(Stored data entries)

◆ ◆ ◆ ◆ ◆

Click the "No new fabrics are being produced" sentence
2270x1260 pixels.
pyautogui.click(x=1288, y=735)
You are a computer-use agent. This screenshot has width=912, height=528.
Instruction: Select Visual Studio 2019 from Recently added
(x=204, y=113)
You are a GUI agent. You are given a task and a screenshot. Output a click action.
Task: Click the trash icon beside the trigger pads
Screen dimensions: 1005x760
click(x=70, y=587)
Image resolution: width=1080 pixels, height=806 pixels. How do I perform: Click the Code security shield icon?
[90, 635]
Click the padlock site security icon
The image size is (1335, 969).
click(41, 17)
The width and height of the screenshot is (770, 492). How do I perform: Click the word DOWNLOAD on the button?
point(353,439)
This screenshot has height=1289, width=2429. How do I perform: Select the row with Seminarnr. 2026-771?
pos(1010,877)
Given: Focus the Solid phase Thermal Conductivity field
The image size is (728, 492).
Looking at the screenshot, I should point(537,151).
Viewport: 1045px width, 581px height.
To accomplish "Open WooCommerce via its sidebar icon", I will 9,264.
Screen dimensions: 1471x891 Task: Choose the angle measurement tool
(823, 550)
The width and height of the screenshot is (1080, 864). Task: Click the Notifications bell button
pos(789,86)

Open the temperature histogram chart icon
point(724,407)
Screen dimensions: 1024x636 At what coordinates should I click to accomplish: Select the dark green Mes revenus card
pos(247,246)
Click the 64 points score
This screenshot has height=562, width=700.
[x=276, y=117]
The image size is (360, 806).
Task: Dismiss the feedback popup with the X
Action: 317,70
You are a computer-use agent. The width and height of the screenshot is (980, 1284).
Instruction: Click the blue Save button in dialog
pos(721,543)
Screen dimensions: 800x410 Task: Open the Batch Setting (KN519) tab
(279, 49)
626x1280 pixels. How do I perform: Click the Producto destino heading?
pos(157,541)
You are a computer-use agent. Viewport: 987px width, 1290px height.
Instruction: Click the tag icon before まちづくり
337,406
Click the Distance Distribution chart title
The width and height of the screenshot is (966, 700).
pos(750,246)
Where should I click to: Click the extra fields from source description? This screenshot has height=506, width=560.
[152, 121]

◆ ◆ ◆ ◆ ◆

▶ WHAT THE TASK ASKS:
Filter the entries down to the lines containing "Viewport". Copy each of those lines.

▶ ANSWER AREA:
Viewport: 1045px width, 581px height.
You are a computer-use agent. Viewport: 987px width, 1290px height.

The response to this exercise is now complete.